**Provided material:**
Segment Open

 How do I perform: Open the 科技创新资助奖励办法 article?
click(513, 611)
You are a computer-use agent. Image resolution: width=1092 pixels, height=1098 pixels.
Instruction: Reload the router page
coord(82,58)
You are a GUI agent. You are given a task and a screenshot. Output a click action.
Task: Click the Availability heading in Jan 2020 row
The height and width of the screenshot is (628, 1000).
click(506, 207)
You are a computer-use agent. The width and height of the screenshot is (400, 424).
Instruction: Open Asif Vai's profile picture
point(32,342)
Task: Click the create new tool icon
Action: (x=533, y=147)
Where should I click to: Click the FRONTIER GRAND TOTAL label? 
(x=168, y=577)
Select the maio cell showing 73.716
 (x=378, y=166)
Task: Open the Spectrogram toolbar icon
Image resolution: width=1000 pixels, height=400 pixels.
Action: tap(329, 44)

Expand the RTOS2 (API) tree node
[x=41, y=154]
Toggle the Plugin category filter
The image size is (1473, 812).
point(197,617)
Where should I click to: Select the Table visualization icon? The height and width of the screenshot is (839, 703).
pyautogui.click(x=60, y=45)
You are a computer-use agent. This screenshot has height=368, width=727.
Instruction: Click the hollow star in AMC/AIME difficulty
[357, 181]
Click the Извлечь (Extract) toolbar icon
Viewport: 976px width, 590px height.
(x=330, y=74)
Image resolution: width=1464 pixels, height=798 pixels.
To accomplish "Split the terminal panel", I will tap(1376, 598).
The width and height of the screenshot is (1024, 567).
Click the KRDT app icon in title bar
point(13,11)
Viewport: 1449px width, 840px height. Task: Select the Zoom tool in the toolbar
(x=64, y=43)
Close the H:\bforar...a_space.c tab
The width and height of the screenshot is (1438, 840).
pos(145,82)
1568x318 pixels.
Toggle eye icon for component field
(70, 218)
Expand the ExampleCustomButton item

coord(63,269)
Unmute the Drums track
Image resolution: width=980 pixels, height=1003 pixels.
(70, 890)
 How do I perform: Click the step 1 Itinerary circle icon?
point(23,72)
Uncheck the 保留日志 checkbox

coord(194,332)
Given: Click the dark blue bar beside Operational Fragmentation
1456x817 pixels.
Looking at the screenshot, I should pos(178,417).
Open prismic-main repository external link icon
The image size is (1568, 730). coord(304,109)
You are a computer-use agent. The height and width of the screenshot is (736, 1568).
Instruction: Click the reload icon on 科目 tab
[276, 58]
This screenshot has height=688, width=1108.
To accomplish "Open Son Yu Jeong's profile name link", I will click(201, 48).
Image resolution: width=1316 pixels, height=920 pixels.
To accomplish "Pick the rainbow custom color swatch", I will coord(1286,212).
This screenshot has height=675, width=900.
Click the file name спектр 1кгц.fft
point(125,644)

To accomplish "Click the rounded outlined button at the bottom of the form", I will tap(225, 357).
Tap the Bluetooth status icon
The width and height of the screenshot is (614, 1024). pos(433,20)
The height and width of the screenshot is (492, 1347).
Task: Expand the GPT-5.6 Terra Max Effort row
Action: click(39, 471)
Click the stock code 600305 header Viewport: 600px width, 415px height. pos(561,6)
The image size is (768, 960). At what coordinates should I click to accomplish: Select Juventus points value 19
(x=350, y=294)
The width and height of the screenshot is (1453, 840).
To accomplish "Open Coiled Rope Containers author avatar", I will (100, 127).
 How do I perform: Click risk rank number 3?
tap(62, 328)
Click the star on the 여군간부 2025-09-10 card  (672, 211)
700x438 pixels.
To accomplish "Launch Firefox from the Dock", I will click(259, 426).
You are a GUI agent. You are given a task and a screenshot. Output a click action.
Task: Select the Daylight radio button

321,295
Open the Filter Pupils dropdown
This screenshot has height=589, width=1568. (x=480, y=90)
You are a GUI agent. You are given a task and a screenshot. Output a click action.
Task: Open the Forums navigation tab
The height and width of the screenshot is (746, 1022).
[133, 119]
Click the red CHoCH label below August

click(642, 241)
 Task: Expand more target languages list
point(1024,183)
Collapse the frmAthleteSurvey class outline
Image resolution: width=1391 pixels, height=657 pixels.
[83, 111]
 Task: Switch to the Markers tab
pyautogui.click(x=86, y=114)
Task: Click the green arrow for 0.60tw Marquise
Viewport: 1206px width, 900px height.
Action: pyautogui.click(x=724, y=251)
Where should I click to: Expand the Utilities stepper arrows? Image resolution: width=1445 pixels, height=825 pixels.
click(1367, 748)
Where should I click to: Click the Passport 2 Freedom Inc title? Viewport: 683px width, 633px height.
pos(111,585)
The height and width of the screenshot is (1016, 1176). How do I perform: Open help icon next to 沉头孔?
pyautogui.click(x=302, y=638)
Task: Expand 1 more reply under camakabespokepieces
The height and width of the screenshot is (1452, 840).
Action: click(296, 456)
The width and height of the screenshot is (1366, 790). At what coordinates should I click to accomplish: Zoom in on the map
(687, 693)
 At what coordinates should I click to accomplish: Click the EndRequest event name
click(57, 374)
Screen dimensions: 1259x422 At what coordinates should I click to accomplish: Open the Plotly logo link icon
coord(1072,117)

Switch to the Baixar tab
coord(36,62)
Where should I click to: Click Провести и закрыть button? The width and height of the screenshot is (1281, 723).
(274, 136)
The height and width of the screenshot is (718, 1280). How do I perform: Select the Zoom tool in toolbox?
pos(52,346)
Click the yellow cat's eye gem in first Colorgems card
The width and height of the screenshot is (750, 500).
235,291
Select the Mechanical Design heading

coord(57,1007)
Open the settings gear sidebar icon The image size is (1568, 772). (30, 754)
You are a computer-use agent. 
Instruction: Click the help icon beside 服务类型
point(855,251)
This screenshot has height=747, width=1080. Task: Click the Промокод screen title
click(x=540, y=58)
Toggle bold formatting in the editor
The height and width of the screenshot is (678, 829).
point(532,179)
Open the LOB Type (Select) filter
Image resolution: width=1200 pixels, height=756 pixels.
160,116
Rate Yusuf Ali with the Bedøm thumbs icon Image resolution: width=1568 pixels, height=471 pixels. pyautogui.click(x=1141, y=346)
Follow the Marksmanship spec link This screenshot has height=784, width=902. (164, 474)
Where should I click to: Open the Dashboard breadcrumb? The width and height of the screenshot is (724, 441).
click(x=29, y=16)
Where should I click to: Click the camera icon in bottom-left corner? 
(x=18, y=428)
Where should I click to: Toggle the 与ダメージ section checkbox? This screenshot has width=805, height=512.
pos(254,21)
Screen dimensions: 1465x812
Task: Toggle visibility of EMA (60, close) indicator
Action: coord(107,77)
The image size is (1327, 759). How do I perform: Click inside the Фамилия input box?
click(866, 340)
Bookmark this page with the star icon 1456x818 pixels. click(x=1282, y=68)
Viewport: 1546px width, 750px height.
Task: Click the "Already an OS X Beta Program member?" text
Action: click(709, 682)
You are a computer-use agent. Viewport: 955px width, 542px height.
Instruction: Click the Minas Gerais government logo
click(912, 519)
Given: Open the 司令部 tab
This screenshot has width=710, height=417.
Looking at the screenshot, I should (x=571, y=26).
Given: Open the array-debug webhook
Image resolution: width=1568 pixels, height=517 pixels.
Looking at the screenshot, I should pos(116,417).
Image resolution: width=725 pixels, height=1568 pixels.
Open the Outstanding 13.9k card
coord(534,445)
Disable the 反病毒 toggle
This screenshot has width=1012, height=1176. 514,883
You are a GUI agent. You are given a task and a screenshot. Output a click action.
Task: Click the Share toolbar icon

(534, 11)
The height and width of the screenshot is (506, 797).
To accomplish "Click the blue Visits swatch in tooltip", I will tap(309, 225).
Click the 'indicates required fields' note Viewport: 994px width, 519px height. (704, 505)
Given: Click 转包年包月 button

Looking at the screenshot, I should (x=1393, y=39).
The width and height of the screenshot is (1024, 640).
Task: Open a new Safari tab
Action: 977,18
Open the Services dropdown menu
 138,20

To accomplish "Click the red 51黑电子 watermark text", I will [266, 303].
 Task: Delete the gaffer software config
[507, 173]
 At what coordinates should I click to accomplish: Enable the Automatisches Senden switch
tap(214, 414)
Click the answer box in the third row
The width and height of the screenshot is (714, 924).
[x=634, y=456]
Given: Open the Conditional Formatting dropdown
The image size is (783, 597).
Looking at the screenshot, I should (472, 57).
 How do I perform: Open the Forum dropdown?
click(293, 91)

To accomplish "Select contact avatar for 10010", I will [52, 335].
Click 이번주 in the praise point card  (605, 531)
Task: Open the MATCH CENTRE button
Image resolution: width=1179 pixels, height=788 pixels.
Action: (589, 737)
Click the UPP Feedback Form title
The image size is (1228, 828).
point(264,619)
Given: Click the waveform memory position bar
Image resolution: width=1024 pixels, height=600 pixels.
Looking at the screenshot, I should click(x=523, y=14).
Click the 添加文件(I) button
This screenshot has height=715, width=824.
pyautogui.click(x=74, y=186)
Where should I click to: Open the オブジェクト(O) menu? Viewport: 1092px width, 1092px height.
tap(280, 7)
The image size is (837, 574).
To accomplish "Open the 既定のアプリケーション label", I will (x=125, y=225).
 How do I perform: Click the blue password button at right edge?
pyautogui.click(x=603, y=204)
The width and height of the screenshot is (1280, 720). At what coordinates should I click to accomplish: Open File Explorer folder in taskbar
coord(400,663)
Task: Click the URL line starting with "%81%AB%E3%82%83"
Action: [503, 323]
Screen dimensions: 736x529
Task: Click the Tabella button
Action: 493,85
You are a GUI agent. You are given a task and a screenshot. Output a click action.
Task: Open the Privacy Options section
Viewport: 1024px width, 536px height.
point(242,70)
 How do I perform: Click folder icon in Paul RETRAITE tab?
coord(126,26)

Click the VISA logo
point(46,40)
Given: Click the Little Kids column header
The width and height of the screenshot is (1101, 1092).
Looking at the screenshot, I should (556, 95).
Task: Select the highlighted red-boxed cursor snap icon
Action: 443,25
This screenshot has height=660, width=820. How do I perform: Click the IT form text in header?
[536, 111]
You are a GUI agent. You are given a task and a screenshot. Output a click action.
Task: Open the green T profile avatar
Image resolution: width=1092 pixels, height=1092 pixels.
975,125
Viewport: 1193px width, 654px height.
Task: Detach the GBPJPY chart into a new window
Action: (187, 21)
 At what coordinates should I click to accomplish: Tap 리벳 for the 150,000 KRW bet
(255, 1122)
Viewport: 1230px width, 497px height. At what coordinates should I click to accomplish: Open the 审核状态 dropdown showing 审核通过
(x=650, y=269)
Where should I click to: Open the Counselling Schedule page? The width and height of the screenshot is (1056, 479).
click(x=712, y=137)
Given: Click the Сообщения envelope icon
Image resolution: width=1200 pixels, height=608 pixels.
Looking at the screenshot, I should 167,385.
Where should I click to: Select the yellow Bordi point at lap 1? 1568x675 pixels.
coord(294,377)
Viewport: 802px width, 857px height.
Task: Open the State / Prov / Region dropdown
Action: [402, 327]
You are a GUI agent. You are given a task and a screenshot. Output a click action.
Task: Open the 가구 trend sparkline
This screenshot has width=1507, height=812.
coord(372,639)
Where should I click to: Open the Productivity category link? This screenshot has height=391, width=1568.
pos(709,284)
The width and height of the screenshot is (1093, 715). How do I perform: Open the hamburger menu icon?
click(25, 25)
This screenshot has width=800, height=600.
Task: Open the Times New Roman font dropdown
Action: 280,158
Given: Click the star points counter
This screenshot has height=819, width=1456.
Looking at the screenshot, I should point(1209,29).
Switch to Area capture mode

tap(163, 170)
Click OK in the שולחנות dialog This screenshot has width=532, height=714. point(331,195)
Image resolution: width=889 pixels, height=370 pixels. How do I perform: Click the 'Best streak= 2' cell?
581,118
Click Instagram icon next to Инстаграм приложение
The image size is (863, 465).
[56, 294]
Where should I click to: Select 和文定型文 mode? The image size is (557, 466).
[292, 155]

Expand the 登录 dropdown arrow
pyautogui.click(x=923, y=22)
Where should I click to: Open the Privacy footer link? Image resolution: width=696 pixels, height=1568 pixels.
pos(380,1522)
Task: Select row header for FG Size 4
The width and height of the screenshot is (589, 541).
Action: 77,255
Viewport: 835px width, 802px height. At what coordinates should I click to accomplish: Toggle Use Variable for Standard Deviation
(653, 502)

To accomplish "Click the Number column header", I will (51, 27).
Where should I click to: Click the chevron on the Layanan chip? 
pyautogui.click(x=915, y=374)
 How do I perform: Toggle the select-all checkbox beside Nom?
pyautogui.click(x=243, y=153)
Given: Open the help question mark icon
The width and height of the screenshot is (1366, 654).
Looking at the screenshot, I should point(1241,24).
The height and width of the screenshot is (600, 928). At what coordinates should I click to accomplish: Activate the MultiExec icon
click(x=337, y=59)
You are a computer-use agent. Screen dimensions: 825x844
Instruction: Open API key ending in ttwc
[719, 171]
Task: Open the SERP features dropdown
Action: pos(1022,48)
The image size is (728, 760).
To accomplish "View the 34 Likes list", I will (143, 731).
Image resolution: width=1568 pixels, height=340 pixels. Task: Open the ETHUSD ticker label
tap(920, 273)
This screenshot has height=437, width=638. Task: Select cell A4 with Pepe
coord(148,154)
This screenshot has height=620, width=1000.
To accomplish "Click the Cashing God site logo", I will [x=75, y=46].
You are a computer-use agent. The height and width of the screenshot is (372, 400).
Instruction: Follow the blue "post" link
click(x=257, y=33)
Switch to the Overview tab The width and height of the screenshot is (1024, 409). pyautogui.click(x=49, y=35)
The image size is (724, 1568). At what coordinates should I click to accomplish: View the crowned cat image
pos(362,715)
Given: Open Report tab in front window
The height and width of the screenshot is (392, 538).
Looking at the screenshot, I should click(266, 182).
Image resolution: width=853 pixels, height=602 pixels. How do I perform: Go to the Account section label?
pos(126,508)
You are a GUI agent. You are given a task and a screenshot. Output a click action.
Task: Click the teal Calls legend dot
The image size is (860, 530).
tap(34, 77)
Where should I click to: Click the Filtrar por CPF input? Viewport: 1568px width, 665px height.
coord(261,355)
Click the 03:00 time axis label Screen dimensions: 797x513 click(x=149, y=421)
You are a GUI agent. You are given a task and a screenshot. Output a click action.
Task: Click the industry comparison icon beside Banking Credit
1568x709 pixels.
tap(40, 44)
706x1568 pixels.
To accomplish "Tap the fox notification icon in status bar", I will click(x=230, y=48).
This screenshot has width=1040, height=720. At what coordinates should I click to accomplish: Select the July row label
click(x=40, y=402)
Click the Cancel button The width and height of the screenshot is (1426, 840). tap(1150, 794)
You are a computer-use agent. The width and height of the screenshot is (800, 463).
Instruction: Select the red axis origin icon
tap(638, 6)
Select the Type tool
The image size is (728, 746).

Segment Closed

**Exercise requirements:**
Give back, word for word, only the lines above from the line holding "Task: Open the MATCH CENTRE button" to the line holding "Given: Click the waveform memory position bar", both included.

**Problem solution:**
Task: Open the MATCH CENTRE button
Image resolution: width=1179 pixels, height=788 pixels.
Action: (589, 737)
Click the UPP Feedback Form title
The image size is (1228, 828).
point(264,619)
Given: Click the waveform memory position bar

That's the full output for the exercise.